Experts say as energy efficiency offers some of the fastest and most cost-effective actions to reduce CO2 emissions, front-loading efficiency measures into net zero strategies will be crucial for closing the gap between climate ambitions and current trends.

This year’s report examines over 40 energy efficiency milestones mapped out in the IEA Roadmap to Net Zero by 2050 that can enhance efficiency and help get emission reductions on track.

In addition to well-developed energy efficiency policies such as appliance standards – which in some countries have avoided electricity usage equivalent to their total wind and solar power generation – the report also underlines the increasingly important role for digital technologies in energy efficiency’s future.

Rapid uptake of digitally connected devices is helping to expand the scale and scope of benefits from energy efficiency, and can deliver a cheaper, easier and more cost effective clean energy transition.

About the report

Energy Efficiency 2021 is the IEA’s annual update on global developments in energy efficiency.
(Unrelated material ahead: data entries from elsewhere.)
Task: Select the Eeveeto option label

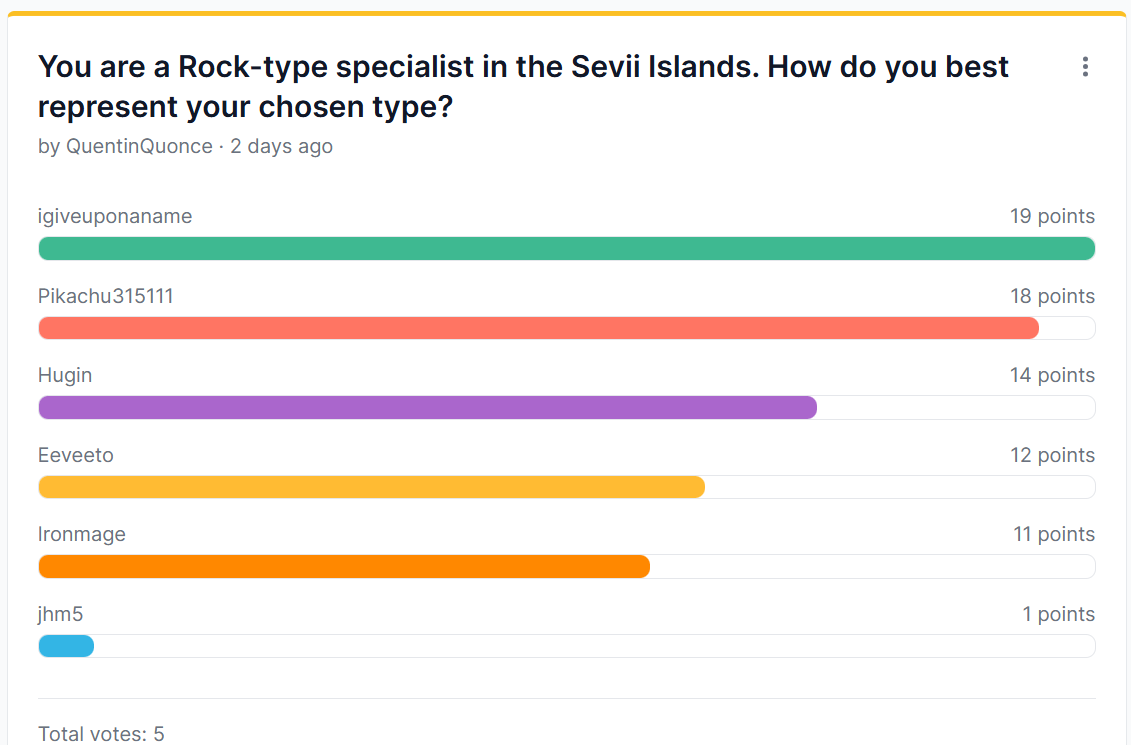Action: (76, 455)

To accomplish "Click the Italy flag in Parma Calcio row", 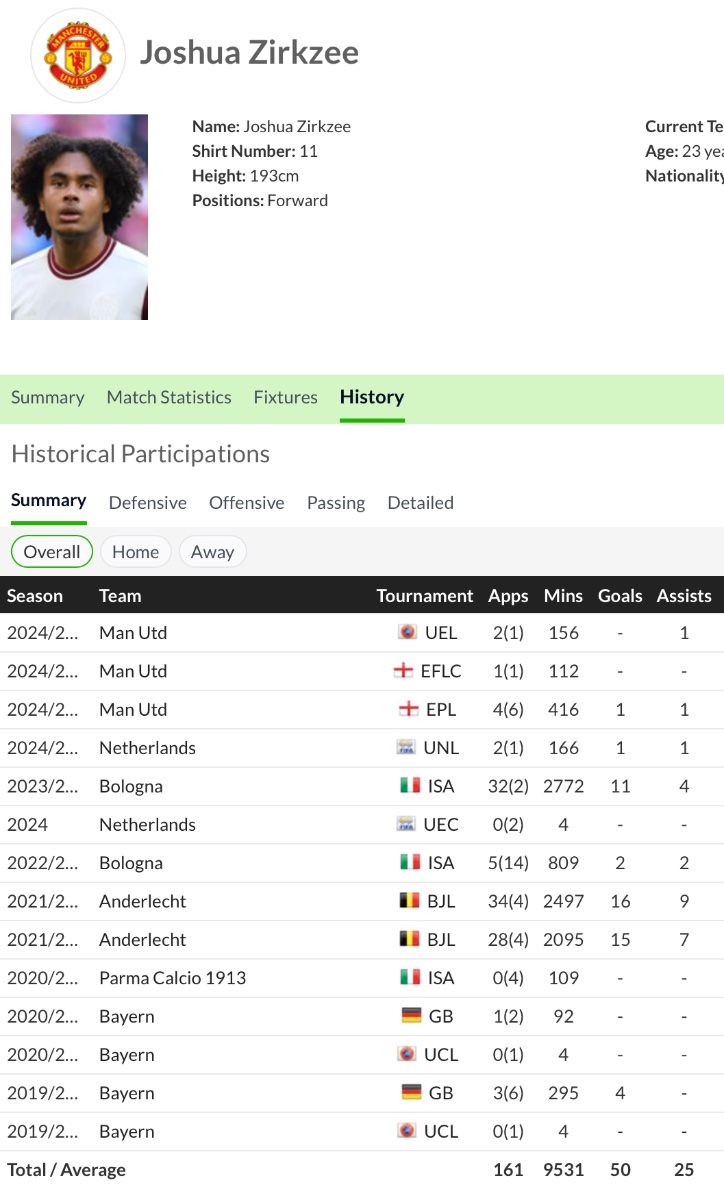I will pyautogui.click(x=410, y=978).
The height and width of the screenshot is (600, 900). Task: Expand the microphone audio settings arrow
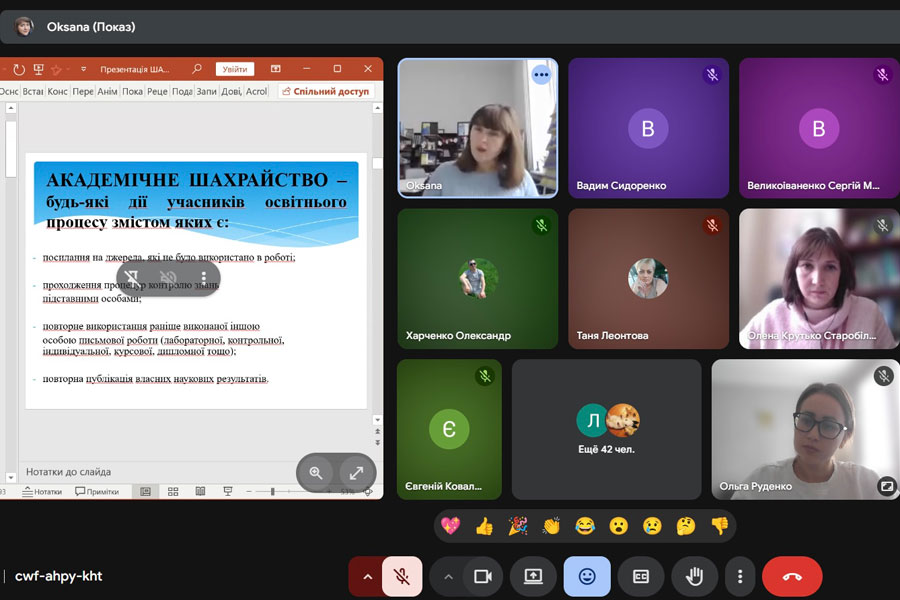[x=367, y=577]
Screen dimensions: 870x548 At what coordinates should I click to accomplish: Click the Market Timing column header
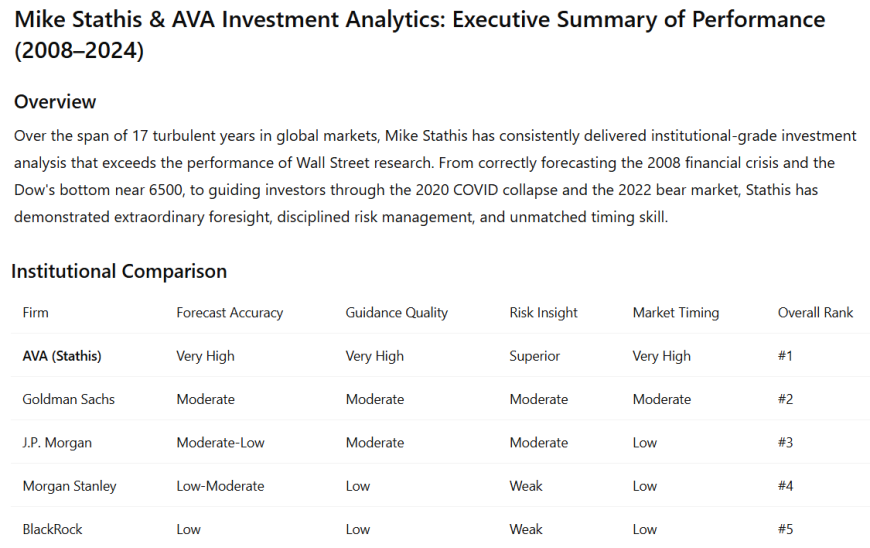tap(676, 313)
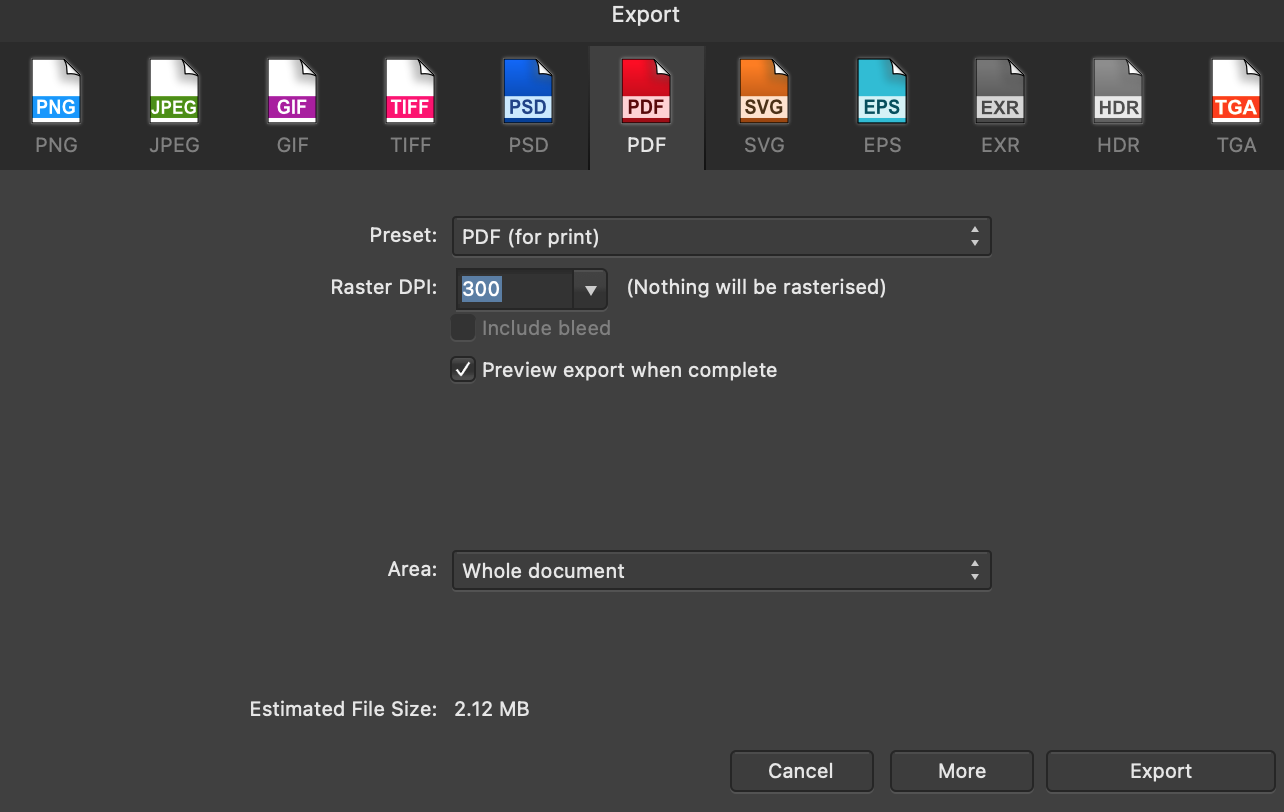The image size is (1284, 812).
Task: Toggle the Include bleed checkbox
Action: (463, 327)
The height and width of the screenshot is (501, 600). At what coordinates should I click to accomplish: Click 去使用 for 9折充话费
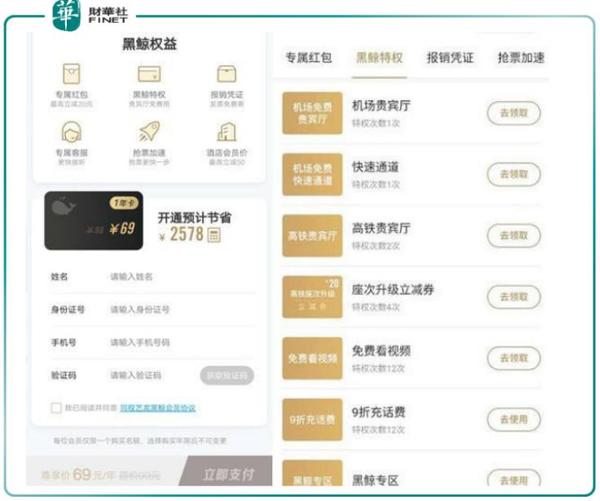tap(514, 419)
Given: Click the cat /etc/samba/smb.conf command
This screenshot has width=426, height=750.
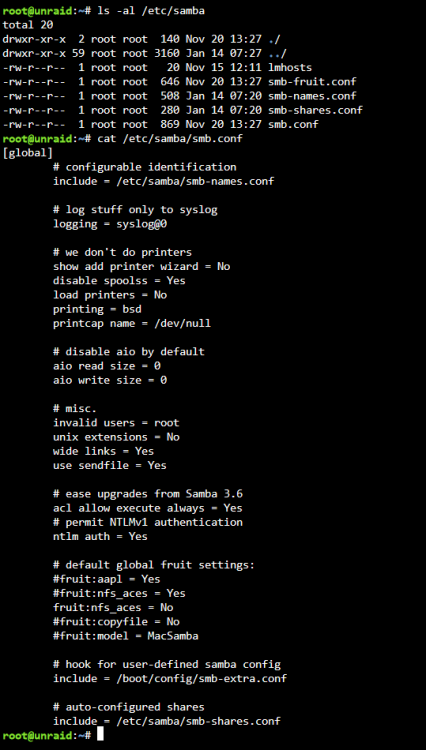Looking at the screenshot, I should pos(170,139).
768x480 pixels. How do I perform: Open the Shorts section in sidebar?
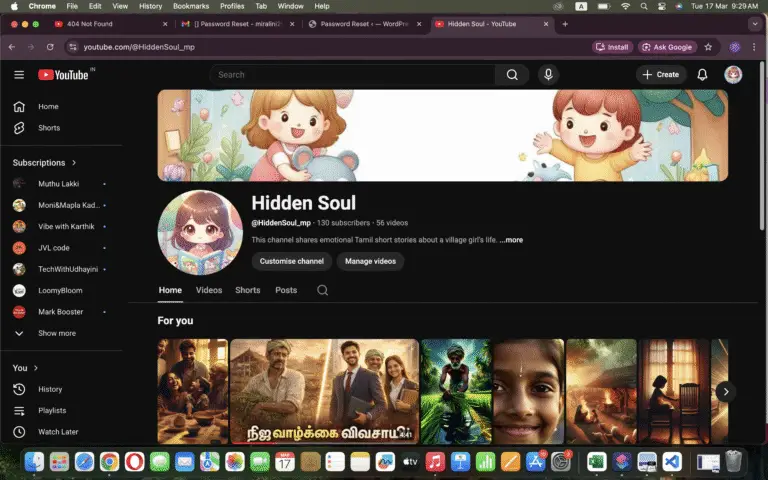pos(48,128)
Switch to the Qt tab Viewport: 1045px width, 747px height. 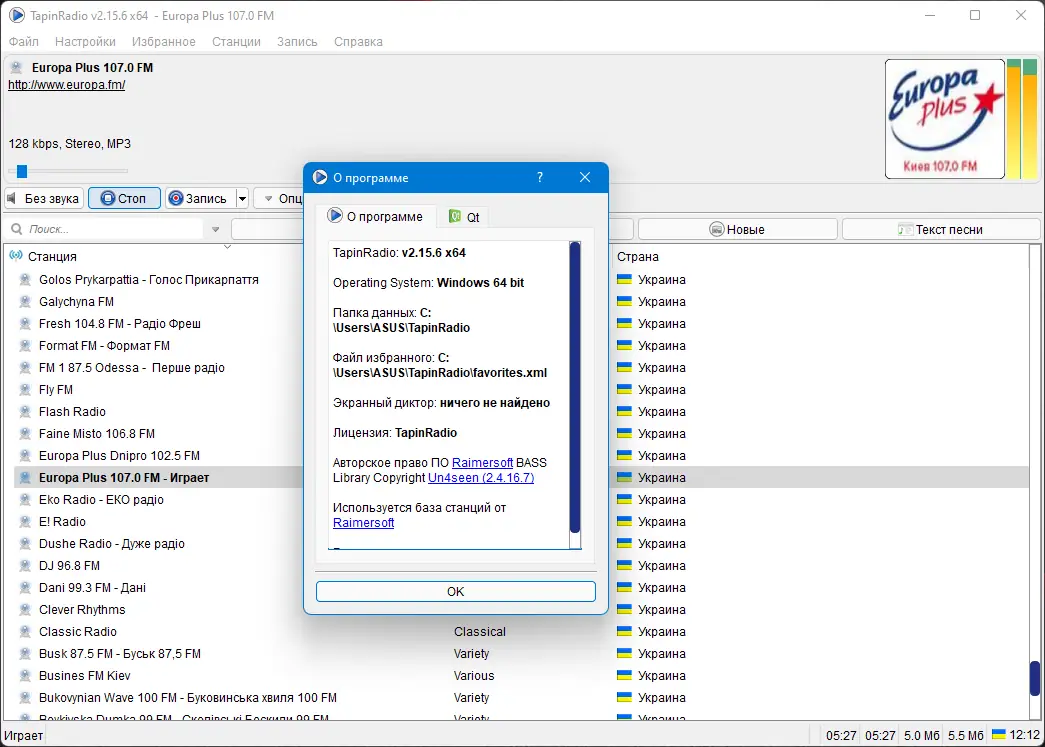[x=464, y=216]
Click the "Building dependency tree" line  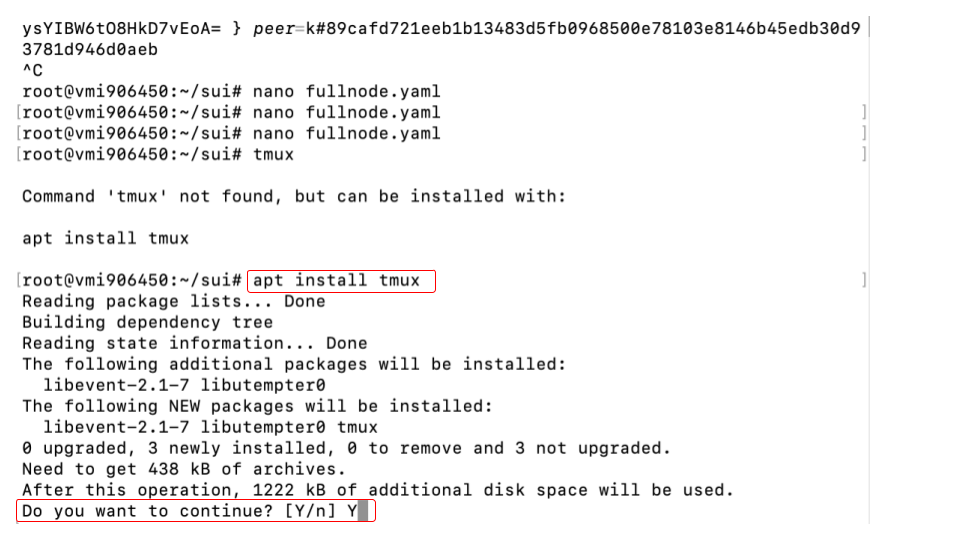click(148, 323)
This year’s edition explores recent trends in energy efficiency markets at the economy-wide and sectoral levels, including developments in policy and investment. The report also focuses on the role of energy efficiency in achieving net zero emissions in the energy sector by 2050, including an examination of the crucial role of efficient appliances and equipment, as well as all major energy efficiency net zero milestones in buildings, transport and industry.